What should I do if the HOA is self-managed and has no official website?
For self-managed HOAs, verification requires extra diligence. Cross-reference the contact against prior transactions in your files. Confirm the board treasurer's identity through county property records or the original CC&Rs. Call the board member at a number obtained from an independent source. If no independent source exists, request documentation such as a signed authorization or bank letter before wiring funds.
Can I rely on a management company's online portal for verification?
Online portals reduce but do not eliminate risk. Portals can be spoofed, credentials can be phished, and portal payment pages can be cloned. Use the portal as one verification channel, but confirm payment instructions through a second independent channel for high-value or first-time transactions. Save portal screenshots and confirmation numbers in the file for audit purposes.
How long should verification documentation be kept in the file?
Retain verification documentation for at least seven years, aligning with standard title industry record retention requirements. This includes call logs, email confirmations, portal screenshots, and checklists. These records support E&O claims, satisfy ALTA Best Practices audit requirements, and demonstrate that your team followed documented procedures if a dispute arises.
What if verification fails and I cannot confirm the contact's identity?
Do not send payment. Escalate to your supervisor or escrow manager immediately. Attempt alternative verification paths: contact the association's board president, check county records for alternate contacts, or reach out to the listing agent for a direct board introduction. If verification remains impossible, document the failed attempts and inform all transaction parties that HOA payment is pending until authentic contact is established.
Key Takeaways
Verification is not a speed bump. It is the control that keeps your company out of the FBI's annual fraud statistics. A disciplined, six-step protocol transforms HOA payments from a point of exposure into a repeatable, auditable process.
- Start with your own files. Cross-reference every payment request against prior transactions. Mismatches in email domains, phone numbers, or bank details are early warning signals.

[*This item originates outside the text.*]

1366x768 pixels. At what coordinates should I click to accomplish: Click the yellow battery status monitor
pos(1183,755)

- Use official sources. Verify contacts through the association's website, state registration records, or county filings. Never trust contact information provided in the payment request itself.

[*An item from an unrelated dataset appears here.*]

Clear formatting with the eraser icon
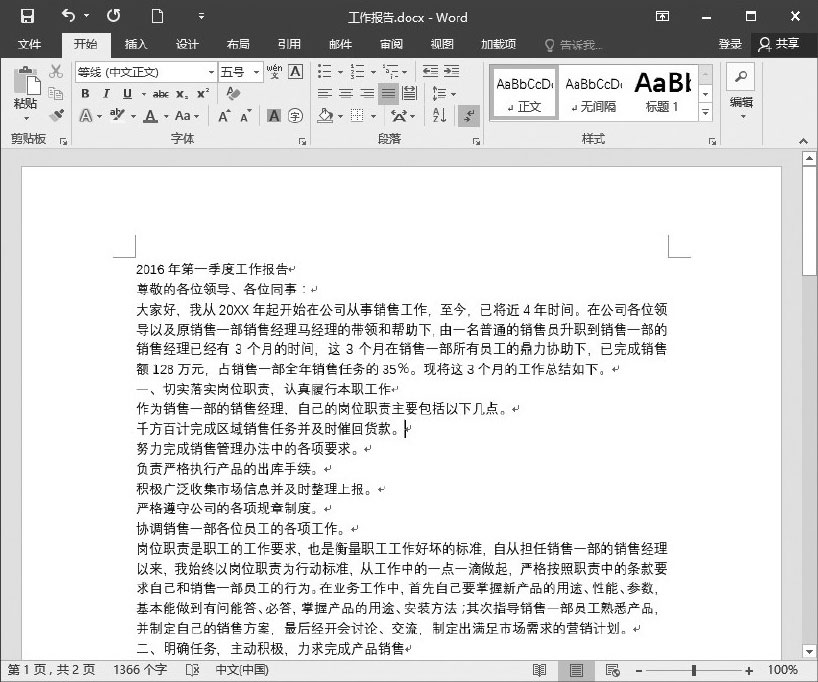 click(233, 93)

- Call using a known number. Phone verification is the single most effective fraud prevention step. Use numbers from your database or independently verified sources, not from the email.
- Verify out-of-band. Confirm instructions through a separate communication channel. A reply to a suspicious email is not verification.

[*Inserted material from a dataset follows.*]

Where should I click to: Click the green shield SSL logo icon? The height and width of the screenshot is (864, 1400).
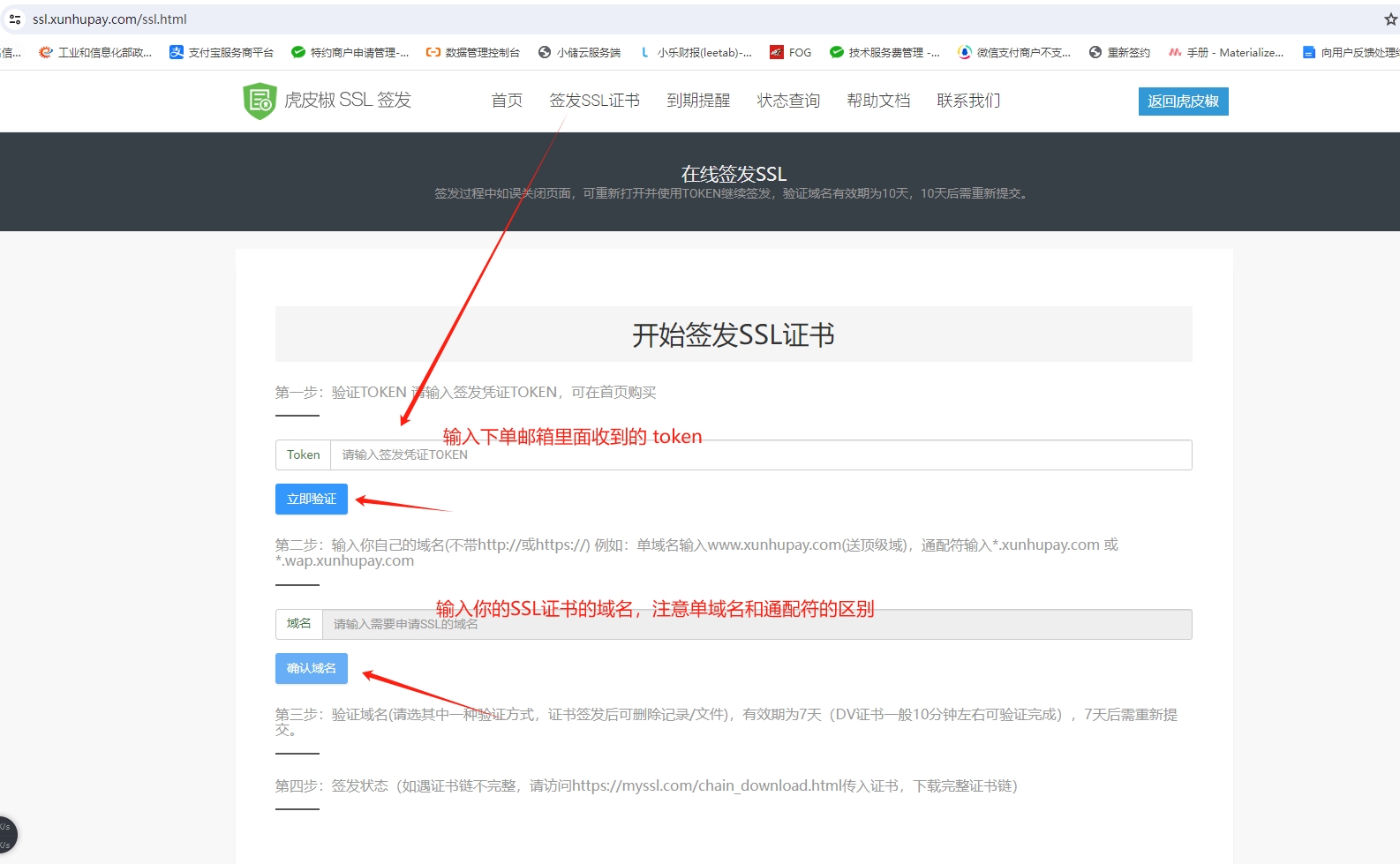260,101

- Validate bank details independently. Match account numbers against prior transactions, request test wires for new accounts, and implement positive pay controls with your bank.
- Document everything. Call logs, screenshots, checklists, and confirmations belong in the file. Undocumented verification does not exist for audit or E&O purposes.
- When in doubt, stop. Failed verification is a transaction-blocking event, not a problem to work around. Escalate, inform all parties, and pursue alternative paths until authenticity is confirmed.
Teams that build this protocol into their standard workflow do not just prevent fraud. They create defensible audit trails, strengthen lender confidence, and demonstrate the operational maturity that separates professional title operations from the rest of the market.